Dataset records
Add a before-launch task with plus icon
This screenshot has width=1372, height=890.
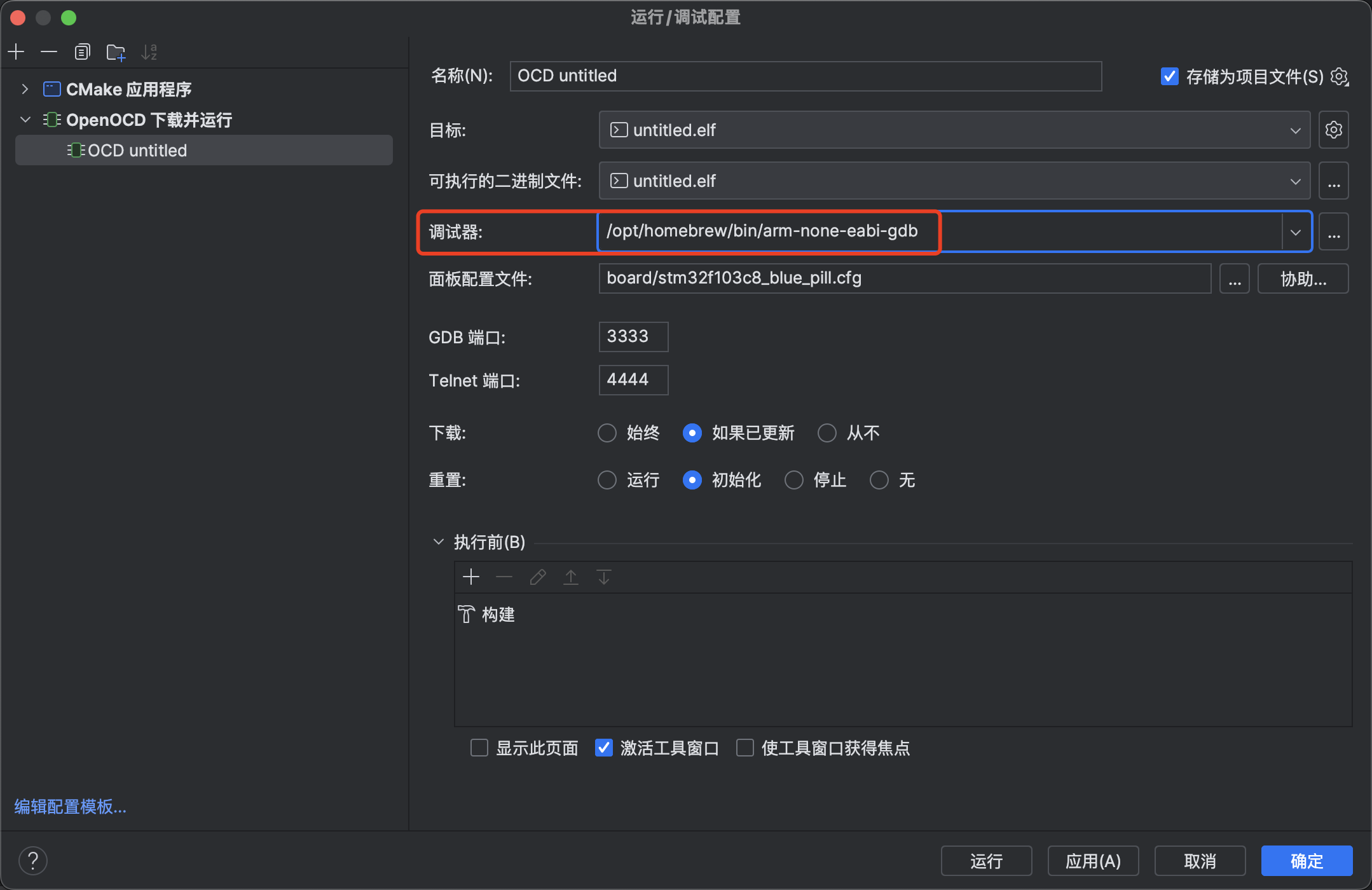471,577
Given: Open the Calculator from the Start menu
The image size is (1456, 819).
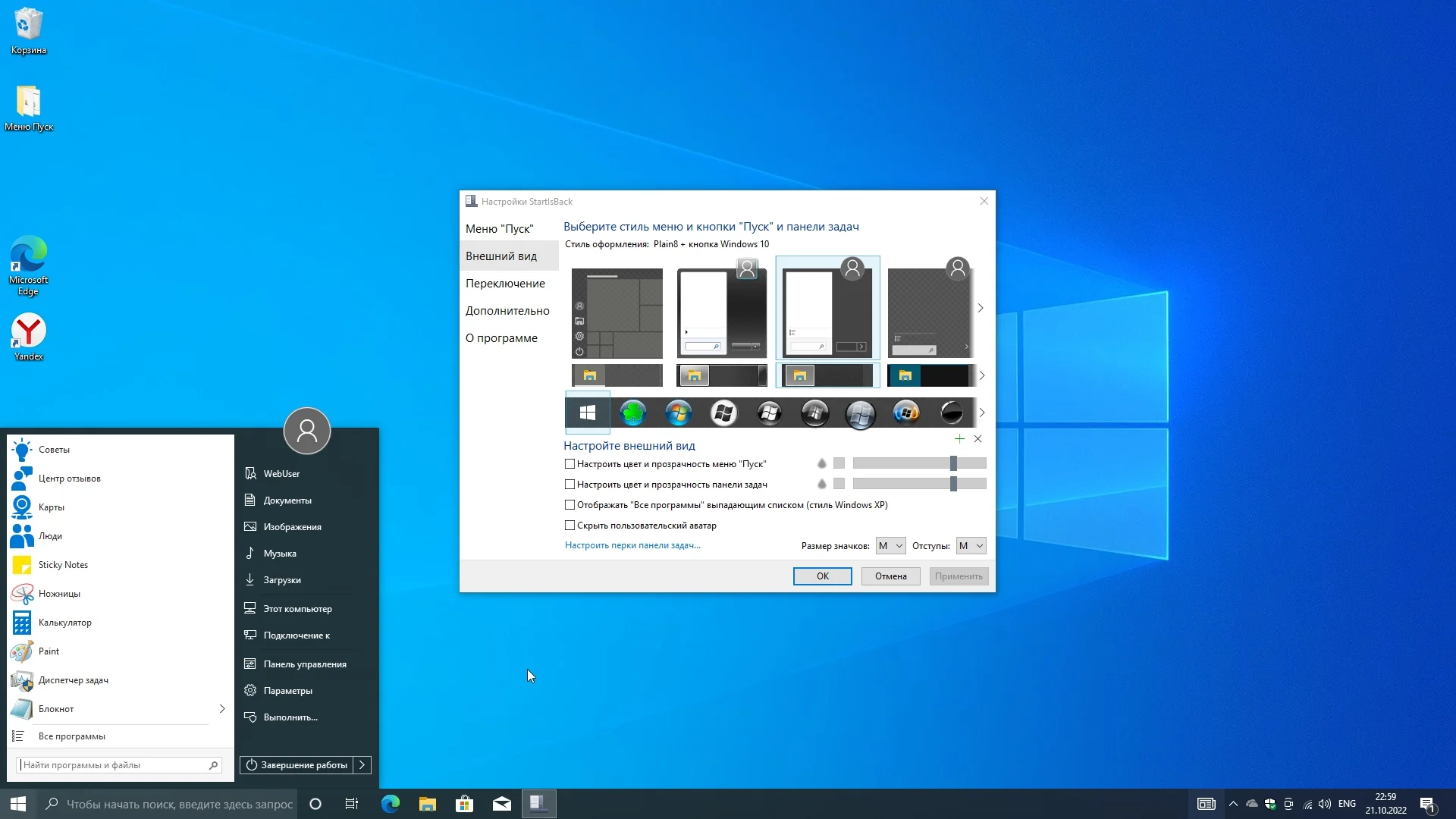Looking at the screenshot, I should point(64,623).
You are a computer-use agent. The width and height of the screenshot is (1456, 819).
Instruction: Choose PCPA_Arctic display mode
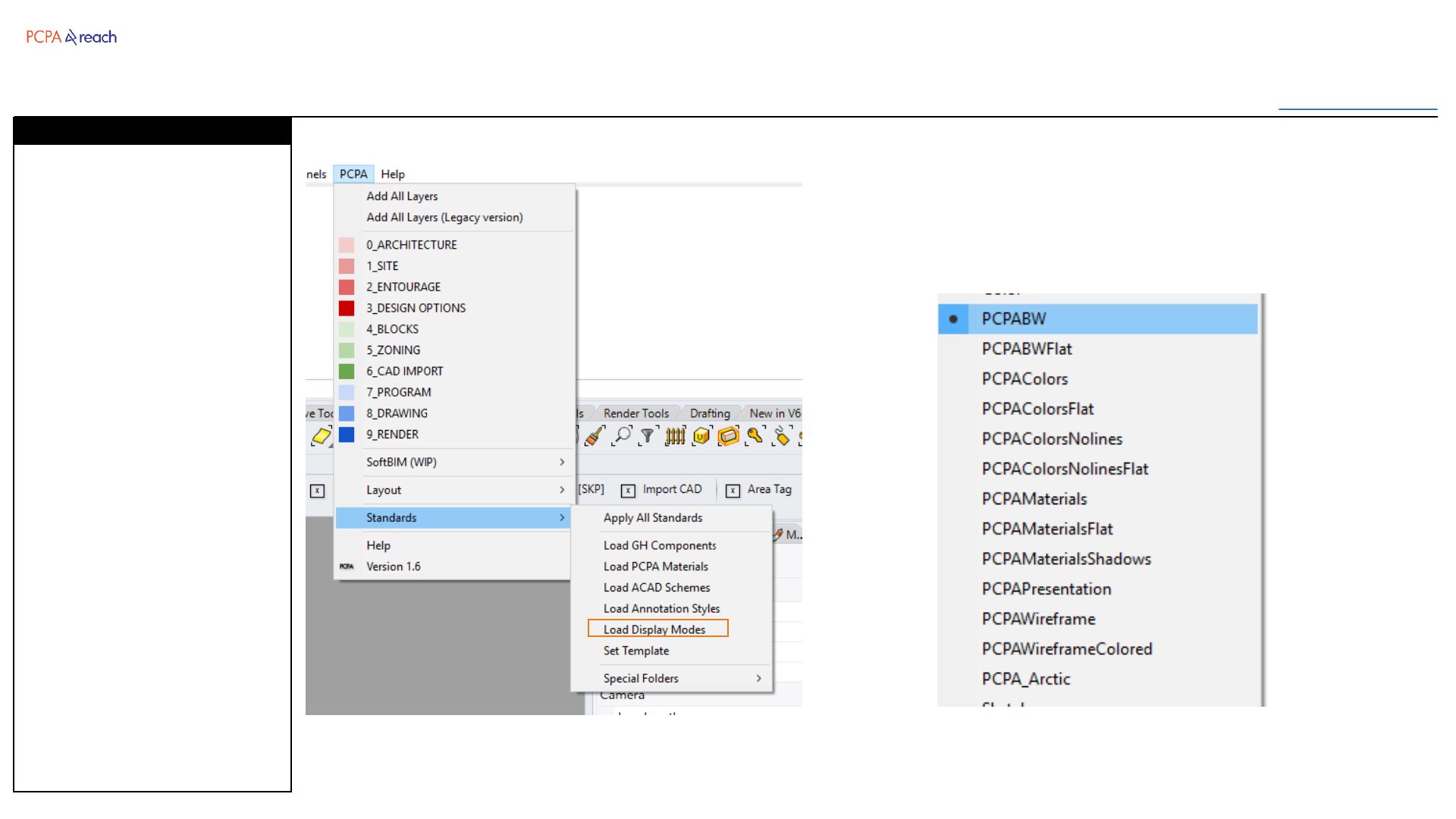tap(1025, 679)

#### TASK INSTRUCTIONS:
Give back all the records as they stand, but with no pictures in the copy.

#### WRITTEN ANSWER:
Add a before-launch task with plus icon
This screenshot has width=1372, height=890.
471,577
Given: Open the Calculator from the Start menu
The image size is (1456, 819).
Looking at the screenshot, I should point(64,623).
You are a computer-use agent. The width and height of the screenshot is (1456, 819).
Instruction: Choose PCPA_Arctic display mode
tap(1025, 679)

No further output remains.